- **Objective**: Show every line in the rows below that contains the string "Given".

--- begin Stored data ---

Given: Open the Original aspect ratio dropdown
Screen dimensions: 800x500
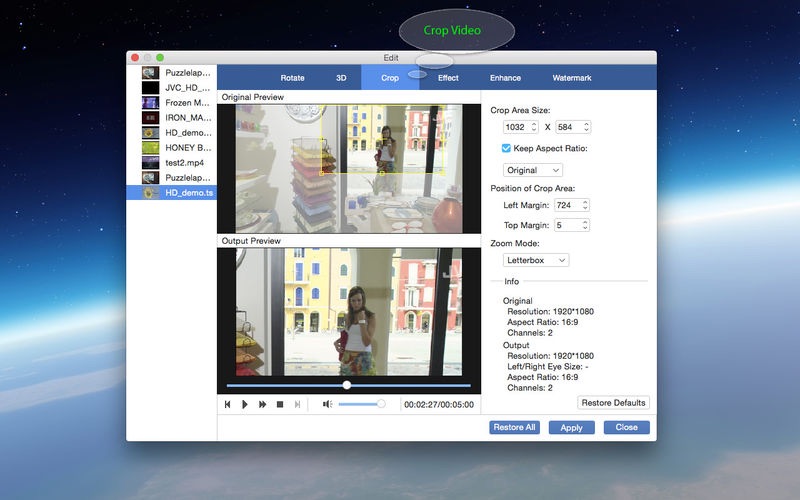Looking at the screenshot, I should point(533,170).
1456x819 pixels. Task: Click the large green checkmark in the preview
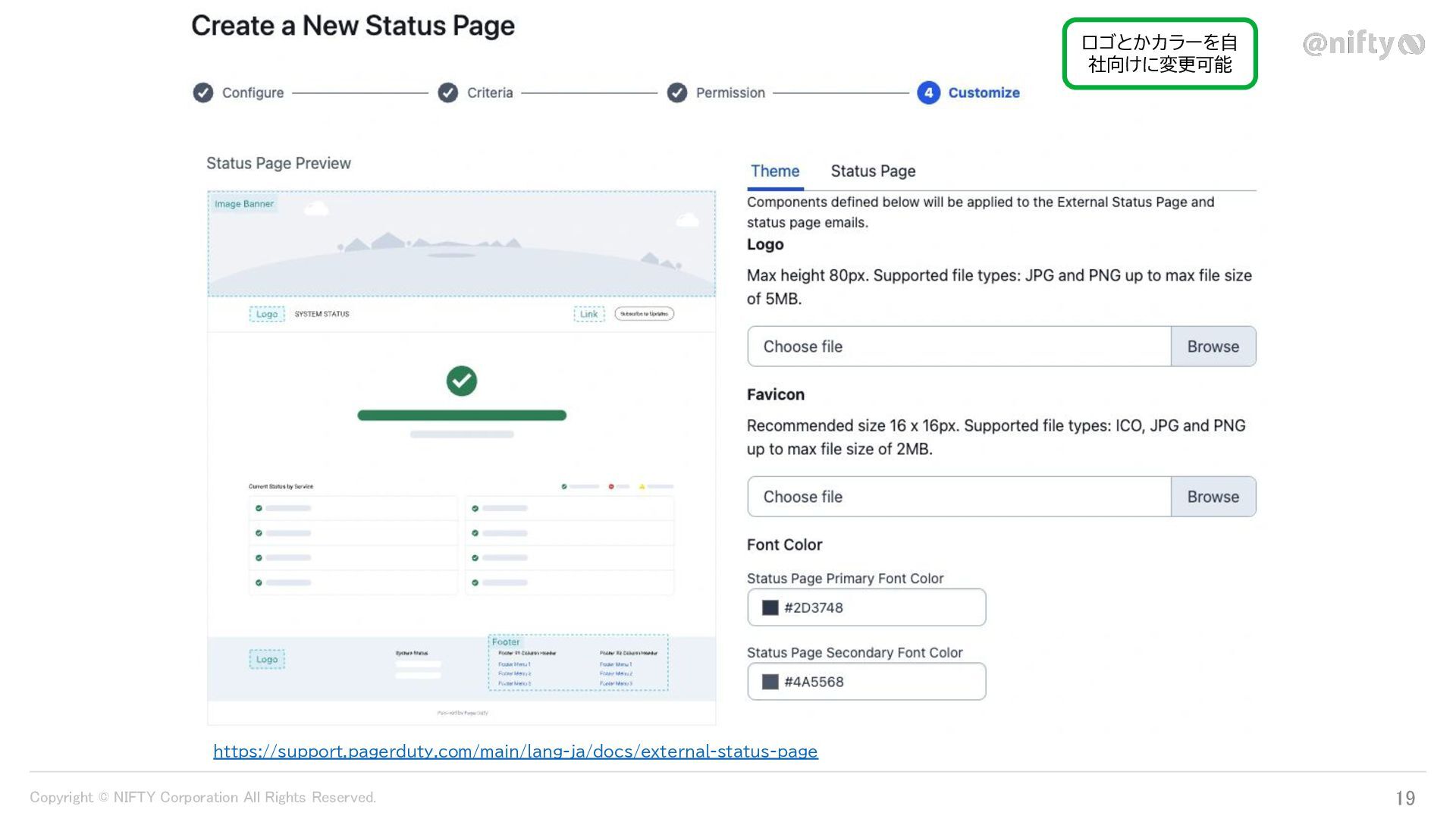[x=462, y=381]

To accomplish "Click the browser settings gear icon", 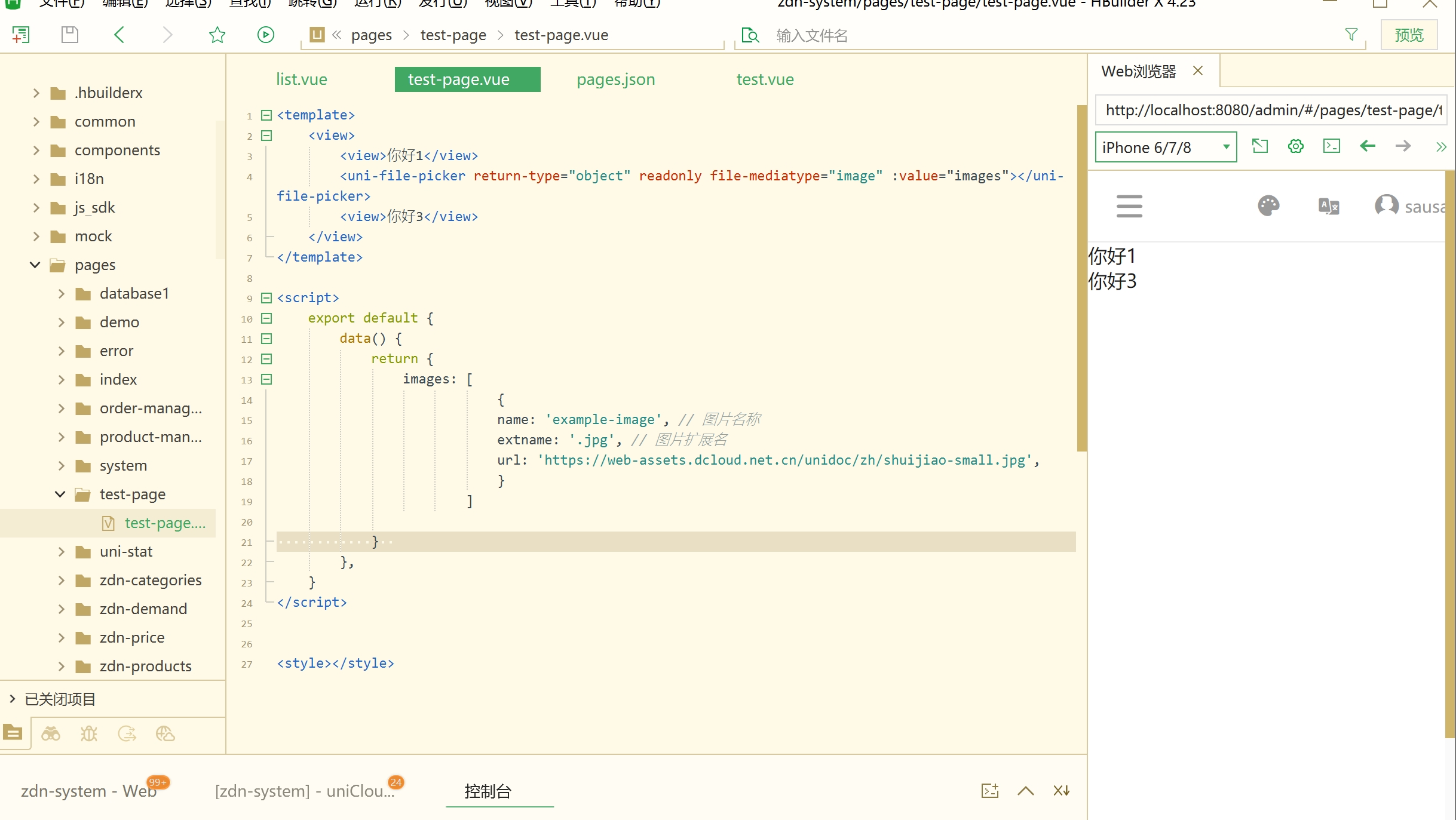I will (x=1295, y=146).
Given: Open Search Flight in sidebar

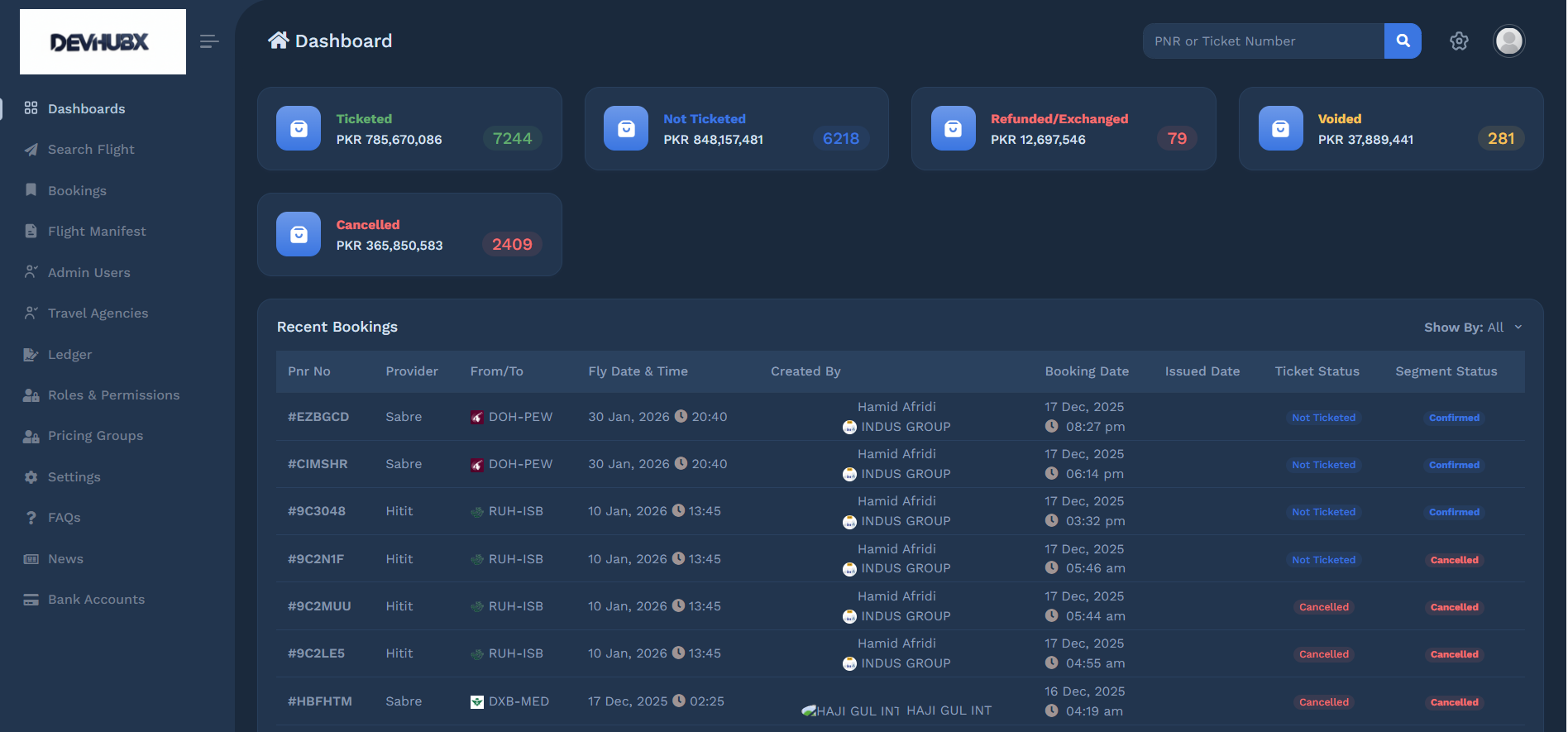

--- end Stored data ---

- **The answer**:
Given: Open the Original aspect ratio dropdown
Given: Open Search Flight in sidebar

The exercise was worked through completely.